Output signals M180, M181, which are not directed into the SCU (switchover comparison unit), and internal signals of a processing unit may also be compared, at least with respect to their calculated value, by outputting this value to outputs M120, M121 for the purpose of comparison. Equivalent processes may also be carried out using input signals M190, M191, which do not arrive via M100.

To monitor unit M100, it may be possible for selected signals or also for all signals M160, M161 to be read back via M170, M171 or also via M190, M191. This makes it possible to ensure in the comparison mode as well, that faulty signals from unit M100 are detected. Thus, using a suitable disabling path, to which M100, M110, M111 have access (in an OR operation), a fail-silence behavior of the entire system may be established.

One possible implementation of switchover and comparison unit M100 of FIG. 2 is shown in detail in FIG. 3. Unit M100 includes a control register M200 having at least one bit, which represents the mode (performance comparison), and a status register M220 having at least one bit which represents the fault condition in the comparison mode. The wait and interrupt signals are controlled by other bits in the control register for both processing units, respectively. In the process, the need may arise to distinguish among different interrupts, such as for synchronization purposes, to prepare for switching the operating modes, and for handling faults.

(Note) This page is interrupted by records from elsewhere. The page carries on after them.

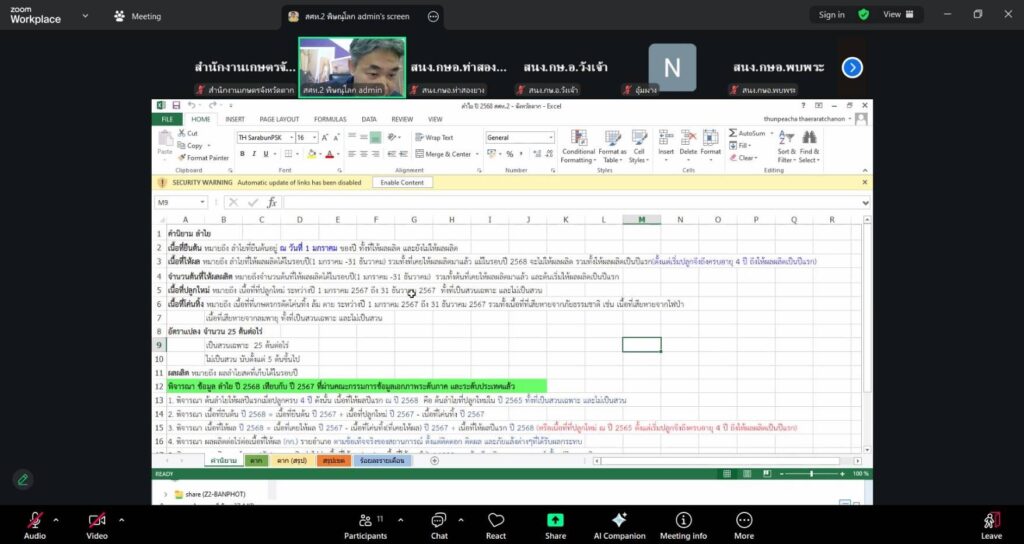Click the Sign in button
The width and height of the screenshot is (1024, 544).
pos(831,15)
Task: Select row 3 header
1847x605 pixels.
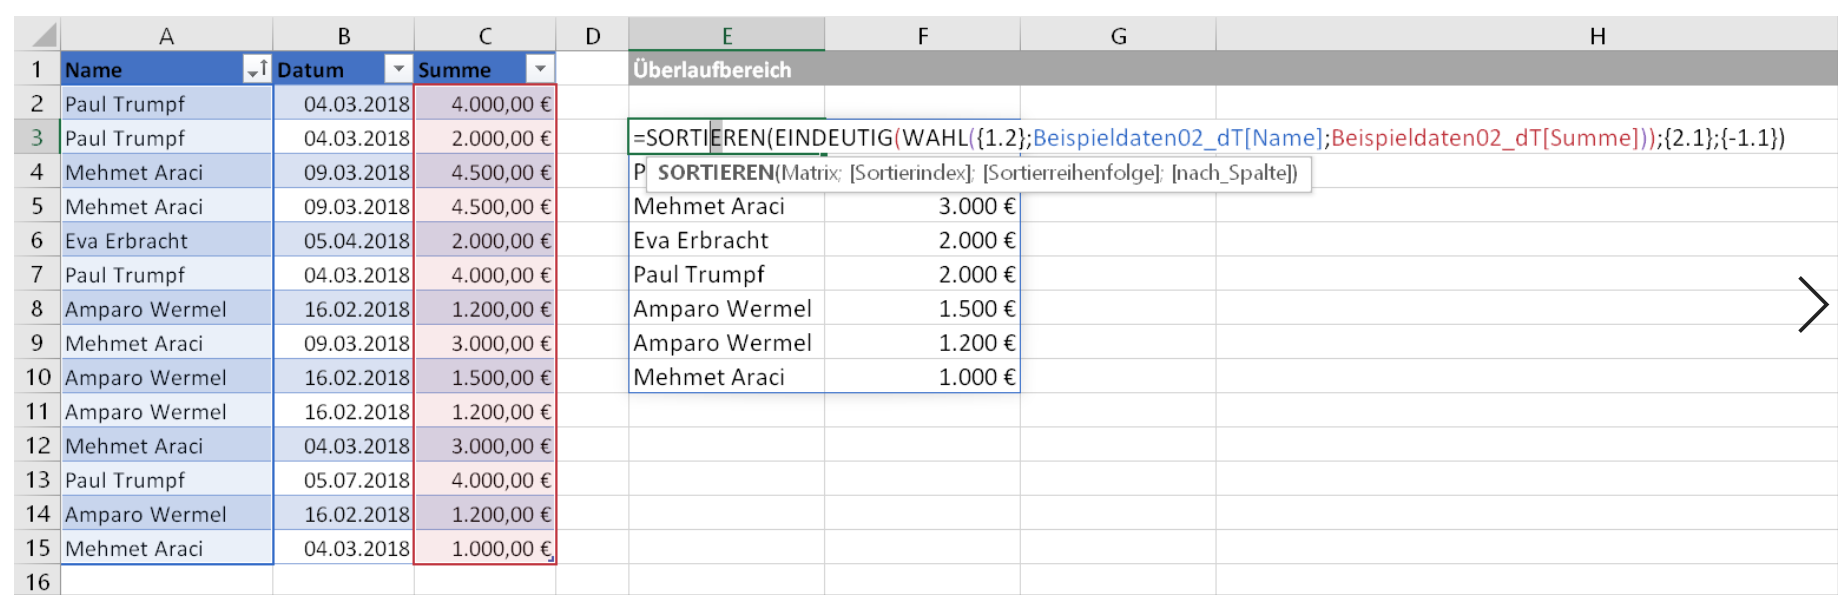Action: tap(37, 138)
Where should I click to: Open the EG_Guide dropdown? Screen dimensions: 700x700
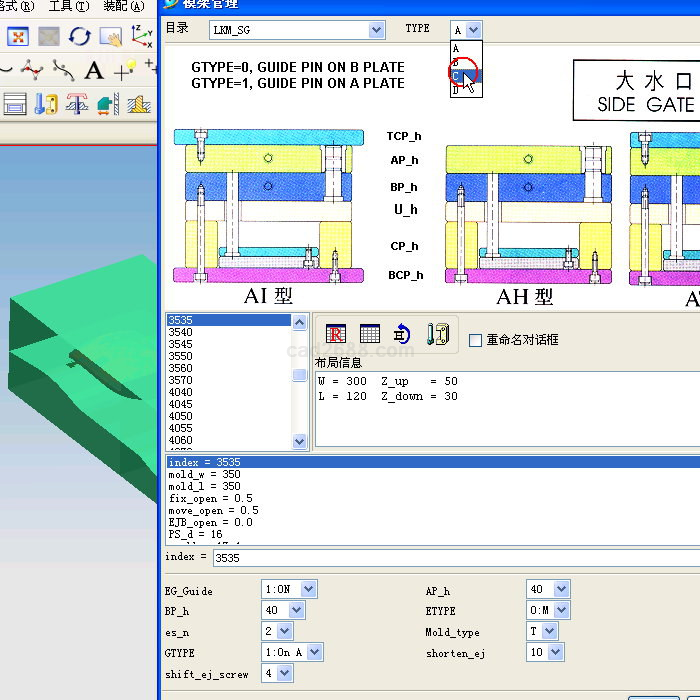tap(308, 590)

Optionally, there may be additional control registers, such as M240, that includes the maximum allowable time difference (in number of clock pulses) between the processing units for triggering an internal or external watchdog, as well as M241 having the time difference value (number of clock periods) above which the fastest processor is to be intermittently stopped or delayed by WAIT or interrupt signals, in order, for example, to prevent data registers from overflowing.

Also stored in status register M220, for example, besides the error bit, is the magnitude of the current clock pulse offset between the processing units. To that end, at least one timer M230 is always started by a processing unit, for example, whenever a data value specially marked (by address and control signals, for instance a specific address range) is first made available, and the value of the timer is clocked into the status register whenever the data value in question is made available by the second processing unit. Moreover, the timer is preferably set in such a way that, even when working with different program flows, corresponding to the WCET (worst case execution time), it is ensured that all processing units supply one piece of data. In the case that the specified value is exceeded by the timer, an error signal is output.

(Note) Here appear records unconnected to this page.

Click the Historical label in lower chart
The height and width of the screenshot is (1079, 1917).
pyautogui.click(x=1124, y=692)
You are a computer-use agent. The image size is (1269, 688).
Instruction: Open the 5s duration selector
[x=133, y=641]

In M100, outputs M120, M121 of the processing units are to be stored in a buffer memory M250, M251, in particular for the comparison mode, provided that digital data are concerned and they are not able to be supplied in a process that maintains clock accuracy. This memory may preferably be designed as a FIFO. If this memory has a depth of only one (register), then it must be ensured through the use of wait signals, for example, that the outputting of additional values is delayed until the comparison process has taken place, in order to avoid a loss of data.

In addition, there is a comparator unit M210, which compares the digital data from input memories M250, M251, and direct inputs M120, M121 or M170, M171 with one another. This comparison unit is also able to compare serial digital data (for example, PWM signals) with one another, when, for example, the serial data are able to be received in memory unit M250, M251 and converted into parallel data, which are then compared in M210. In the same way, asynchronous digital input signals M170, M171 are able to be synchronized via additional memory units M270, M271. As is also the case for input signals 120, 121, these are preferably buffered-stored in a FIFO. The switch between the performance mode and comparison mode is accomplished by setting or resetting the mode bit in the control register, thereby causing corresponding interrupts, for example, in the two processing units. The comparison itself is induced by the supplied data M120, M121, as well as the associated addresses and control signals M130, M131. In the process, specific signals from M120 and M130 or M121 and M131 may function as identifiers which indicate whether the assigned data are to be compared.

This specific embodiment is a continuation of the simple switchover configuration in FIG. 1. In this case, the interrupt routines are used to advantageously make various preparations when the transition is made to a comparison mode, in order to create identical initial conditions for both processing units. If the processing unit is finished with this process, it sets the processor-specific ready bit in the control register, and the processing unit remains in the wait state until the other processing unit, by its ready bit, signals its readiness as well (see also the description of the control register in FIG. 6).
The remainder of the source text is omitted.